## [Selected excerpt]
******************************
The characters are vibrant. Chiko and his mother. Their neighbour, the inimitable Daw Widow, and her beautiful daughter Lei. And, after Chiko is brutally pressed into the army, Chiko’s unlikely friend, the street-boy Tai, and the Burmese soldiers who surround them.
Midway the point-of-view switches to Tu Reh, one of the Karenni. The Karenni are among the many oppressed minorities in Burma. Tu Reh watched his home and bamboo fields burned by the Burmese army, and from his new home in a Thai refugee camp he seethes with a desire for revenge. This feeling is magnified by Tu Reh’s friendship for the volatile Sa Reh.
For North American readers the worlds of Chiko and Tu Reh are unstable and frightening even without the conflict they face.
In my opinion the voice is the magic of this story. It is first person, present tense. It is deceptively simple. It seemed to be setting me up for a much gentler story, but soon that simple and honest voice began to speak of terrible things.
******************************
## [Directions]
1. In the review of the novel about Chiko and Tu Reh, where does Tu Reh live after the Burmese army burns his home?
2. Write the next few sentences of the review of the novel about Chiko and Tu Reh, starting after its last sentence.
The lines after this review have nothing to do with it.

## [Supplied information]
******************************
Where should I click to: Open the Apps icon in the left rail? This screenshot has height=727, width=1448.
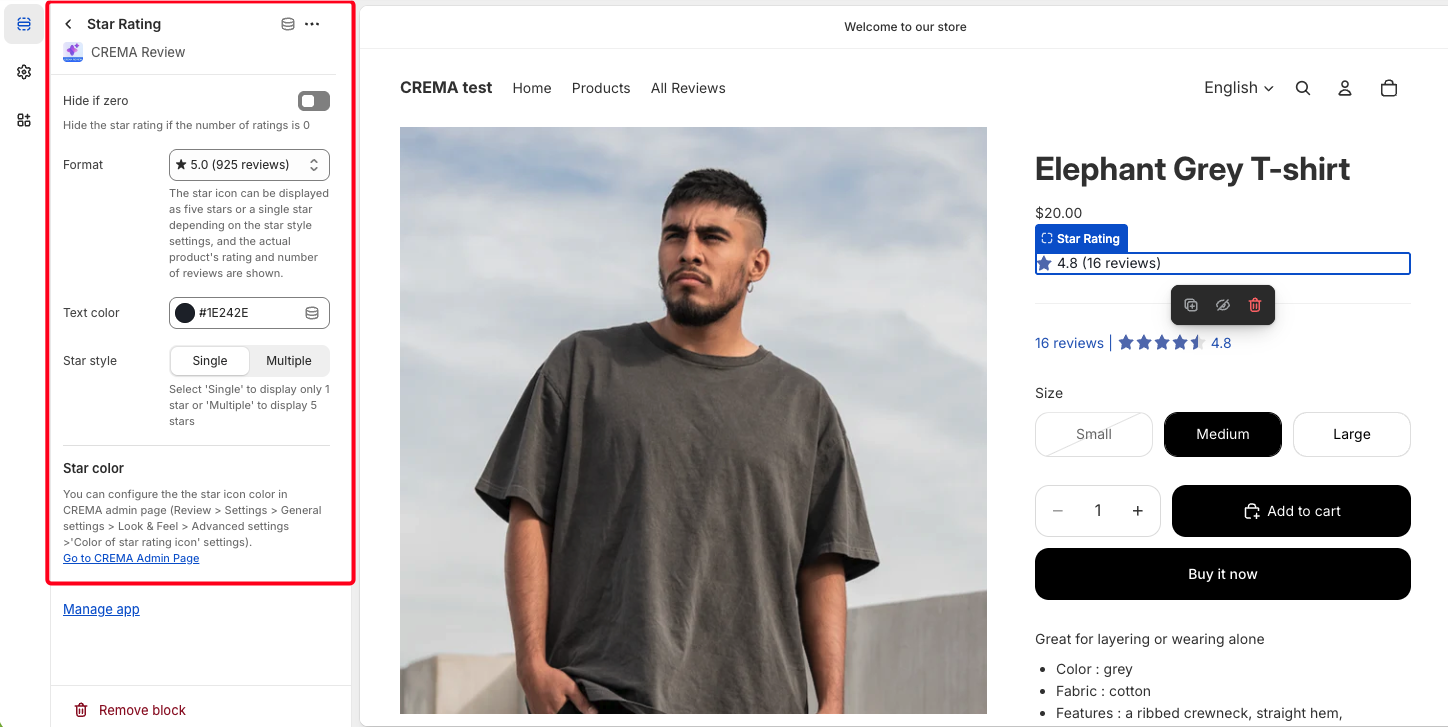(x=24, y=120)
******************************
## [Answers to the exercises]
1. In a Thai refugee camp.

2.
And because Mitali has seen with her own eyes she doggedly avoids opportunities for melodrama, or an overtly moralistic message, as she explores the themes of power and violence. In fact, as the worlds of Chiko and Tu Reh descend further and further into madness, as fear and anger grow into bravery and compassion and friendship, this simplicity of voice seems to grow even more fitting. This is elegant storytelling.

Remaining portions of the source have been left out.